それらの悲惨は、伝えられなさすぎた。むしろ隠されてきた。それなのに、今また戦争を煽るものがいる。その声への返答が、この著者の訴えである。
◆『東京新聞』 2002年12月28日より
東京大空襲と戦災孤児の悲劇を調査し著書にまとめた金田茉莉さん
1945年3月10日朝。学童疎開から戻ると、焼き尽くされた東京が眼前に広がっていた。ごちそうをつくって待っていたはずの母と姉は遺体で見つかり、妹は行方不明に。「一人で生き残ってしまったの」。9歳だった。
10万人が一夜で死亡したといわれる空襲と残された子どもらの悲劇を詳細に調べた「東京大空襲と戦争孤児」をこのほど出版。史上最大規模の空襲でありながら追跡調査がなかった。遺体の多くが軍に焼却・埋葬されて家族の確認ができず、死者が失踪扱いになるなど実態は不明のまま。空襲による戦災者には補償もない。

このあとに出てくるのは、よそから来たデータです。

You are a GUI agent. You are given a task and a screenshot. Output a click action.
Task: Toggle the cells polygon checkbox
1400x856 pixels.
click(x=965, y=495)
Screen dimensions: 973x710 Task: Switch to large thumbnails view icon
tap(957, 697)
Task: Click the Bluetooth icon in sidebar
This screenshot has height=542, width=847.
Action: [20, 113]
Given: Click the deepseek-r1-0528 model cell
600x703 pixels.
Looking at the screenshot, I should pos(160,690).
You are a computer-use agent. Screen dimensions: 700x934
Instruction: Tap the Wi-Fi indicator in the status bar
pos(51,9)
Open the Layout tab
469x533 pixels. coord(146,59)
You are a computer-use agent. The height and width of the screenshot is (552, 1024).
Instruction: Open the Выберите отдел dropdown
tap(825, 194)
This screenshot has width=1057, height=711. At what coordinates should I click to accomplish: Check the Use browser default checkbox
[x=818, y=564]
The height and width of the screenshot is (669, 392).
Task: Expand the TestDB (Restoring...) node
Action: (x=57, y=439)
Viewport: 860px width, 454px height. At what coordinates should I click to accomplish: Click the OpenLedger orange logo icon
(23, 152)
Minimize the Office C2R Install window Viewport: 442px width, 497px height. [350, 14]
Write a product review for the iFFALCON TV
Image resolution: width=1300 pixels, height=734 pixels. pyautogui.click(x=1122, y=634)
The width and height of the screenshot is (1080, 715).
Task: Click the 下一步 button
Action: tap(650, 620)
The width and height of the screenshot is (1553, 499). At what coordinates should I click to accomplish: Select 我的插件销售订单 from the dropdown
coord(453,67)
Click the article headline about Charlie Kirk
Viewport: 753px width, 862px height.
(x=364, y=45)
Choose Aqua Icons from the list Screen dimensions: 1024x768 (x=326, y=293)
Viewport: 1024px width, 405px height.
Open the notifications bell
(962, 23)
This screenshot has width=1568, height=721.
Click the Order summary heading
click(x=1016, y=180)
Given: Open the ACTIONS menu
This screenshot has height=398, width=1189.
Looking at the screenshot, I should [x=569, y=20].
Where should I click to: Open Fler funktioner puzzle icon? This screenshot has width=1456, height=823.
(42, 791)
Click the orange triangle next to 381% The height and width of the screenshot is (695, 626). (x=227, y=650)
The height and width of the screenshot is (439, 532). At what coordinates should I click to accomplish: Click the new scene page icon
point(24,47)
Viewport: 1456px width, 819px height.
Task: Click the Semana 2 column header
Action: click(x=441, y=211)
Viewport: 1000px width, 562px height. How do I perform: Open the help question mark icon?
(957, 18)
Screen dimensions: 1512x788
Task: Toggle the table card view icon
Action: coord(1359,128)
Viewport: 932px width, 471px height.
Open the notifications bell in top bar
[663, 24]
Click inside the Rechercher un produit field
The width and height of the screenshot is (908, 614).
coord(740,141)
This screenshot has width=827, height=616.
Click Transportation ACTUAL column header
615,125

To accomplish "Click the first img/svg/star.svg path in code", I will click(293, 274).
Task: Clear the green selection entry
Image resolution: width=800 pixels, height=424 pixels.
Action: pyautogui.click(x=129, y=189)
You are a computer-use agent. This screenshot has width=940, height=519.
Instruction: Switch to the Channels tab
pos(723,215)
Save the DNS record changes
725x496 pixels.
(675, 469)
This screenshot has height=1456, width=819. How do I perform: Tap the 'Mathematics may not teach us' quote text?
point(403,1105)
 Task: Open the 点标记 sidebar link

「被害は隠蔽された。疎開中の子が孤児になるケースが多かった。国策だった戦争と学童疎開だが、日本の行政は何の救済措置も取らず、困窮した親戚へ孤児を押し付けた」
自らも親戚を転々とし苦労を重ねた。「孤児は結婚、就職にも差別が付きまとった。好きで孤児になったわけではないのに」
本は資料や孤児関係の本を探し歩き、手紙や交流を重ねた孤児からの聞き取りでまとめた。重い口を開く人もいたが「まだ話ができない」と号泣する人も。多くの元孤児が心に傷を抱え何も語らず老いていく。
「私はまだ恵まれている。『がけっぷち』を渡りきれなかった孤児も多い」。餓死、自殺。精神を病んだ孤児もいる。「報われずに死んでいった人たちにせめて光を当てなくては。同じ立場の子を出さないように」。埼玉県蕨市の自宅に夫と長男の三人暮らし。67歳。